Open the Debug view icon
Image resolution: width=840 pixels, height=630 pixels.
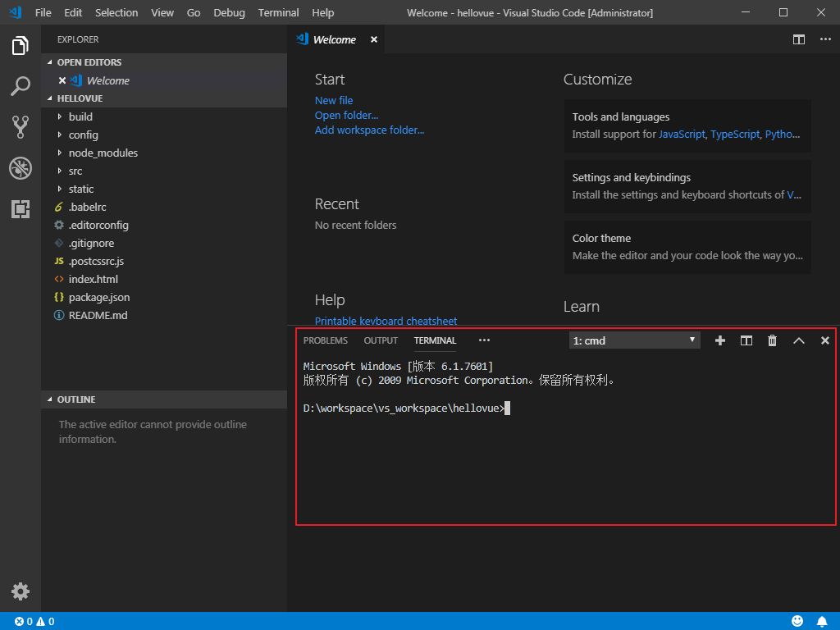click(x=21, y=168)
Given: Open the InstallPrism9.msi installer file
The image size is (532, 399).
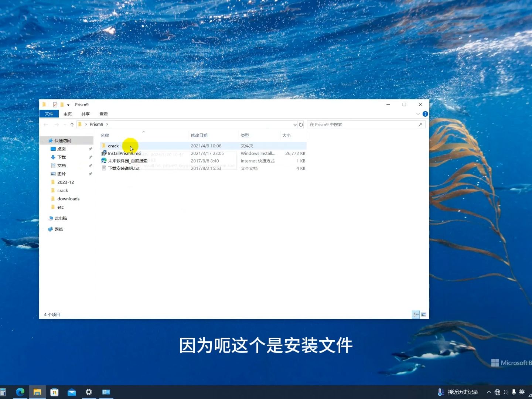Looking at the screenshot, I should tap(124, 153).
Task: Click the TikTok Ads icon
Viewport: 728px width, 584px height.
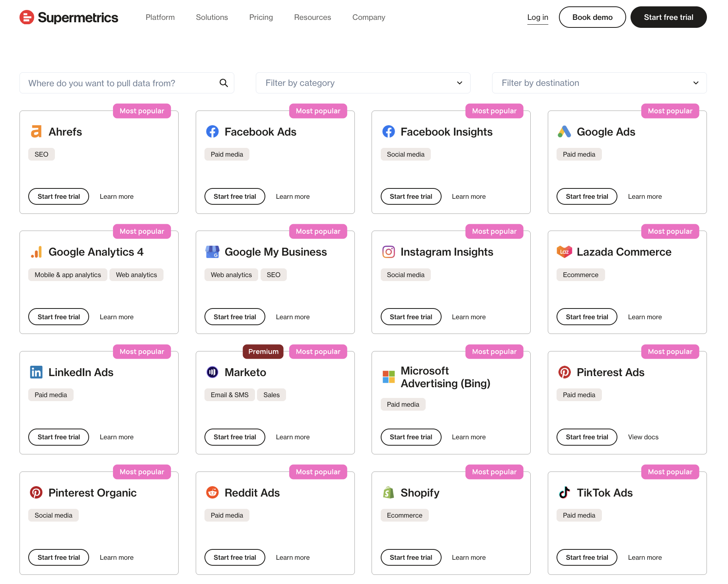Action: click(x=564, y=492)
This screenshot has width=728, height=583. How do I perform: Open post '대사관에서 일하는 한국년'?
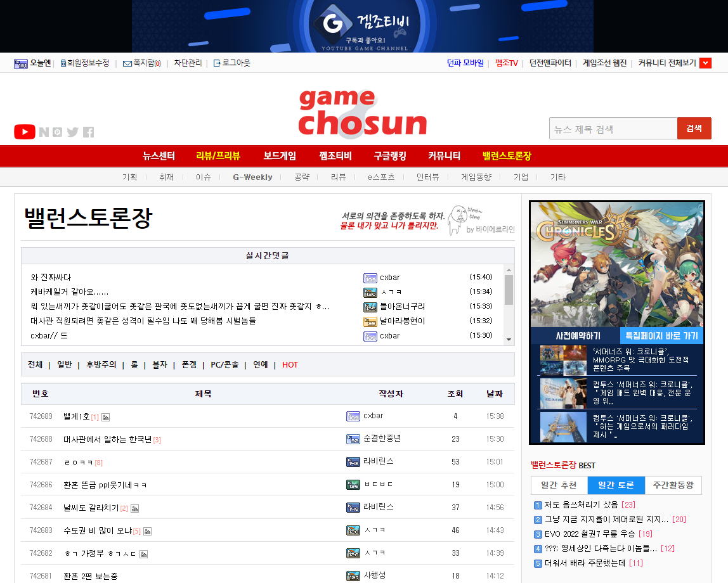pos(107,439)
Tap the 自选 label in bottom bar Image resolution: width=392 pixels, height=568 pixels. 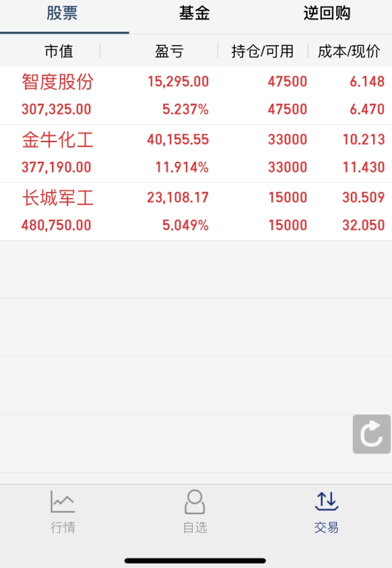point(195,527)
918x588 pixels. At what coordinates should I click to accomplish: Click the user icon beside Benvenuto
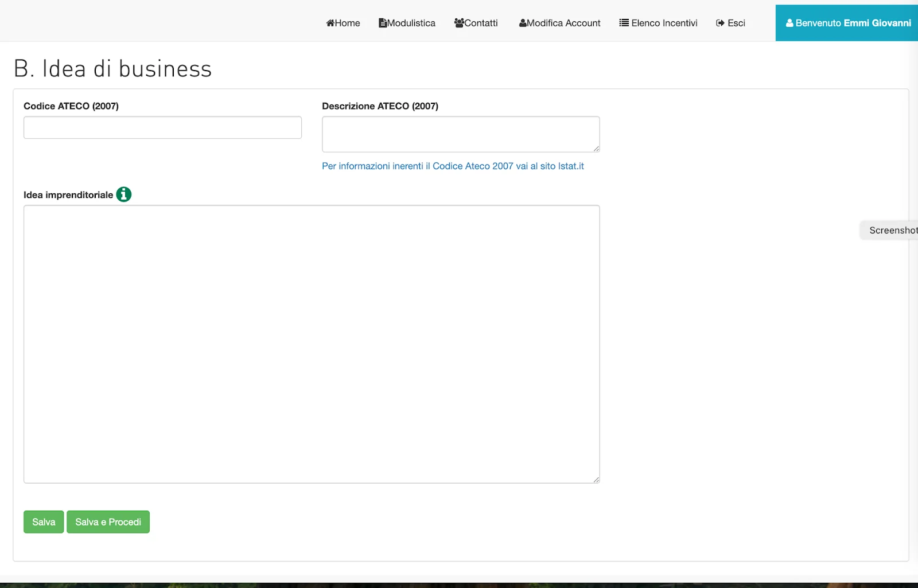789,23
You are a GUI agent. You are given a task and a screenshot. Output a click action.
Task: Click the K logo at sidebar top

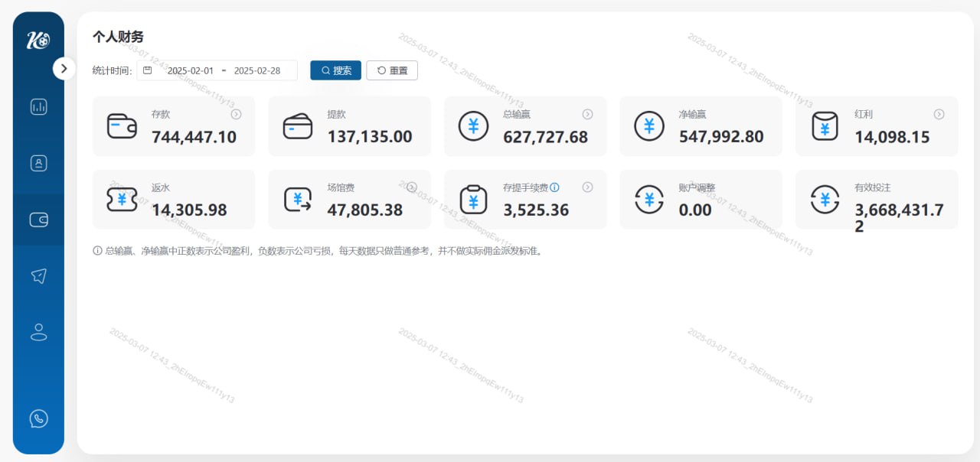tap(38, 41)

= Work instruction =
Only the lines from the start of the material through the line containing "Task: Click the TikTok Ads icon" should be transcribed. Pictures stay out.

= Task solution =
Open the Debug view icon
Image resolution: width=840 pixels, height=630 pixels.
click(x=21, y=168)
Given: Open the InstallPrism9.msi installer file
The image size is (532, 399).
Looking at the screenshot, I should tap(124, 153).
Task: Click the TikTok Ads icon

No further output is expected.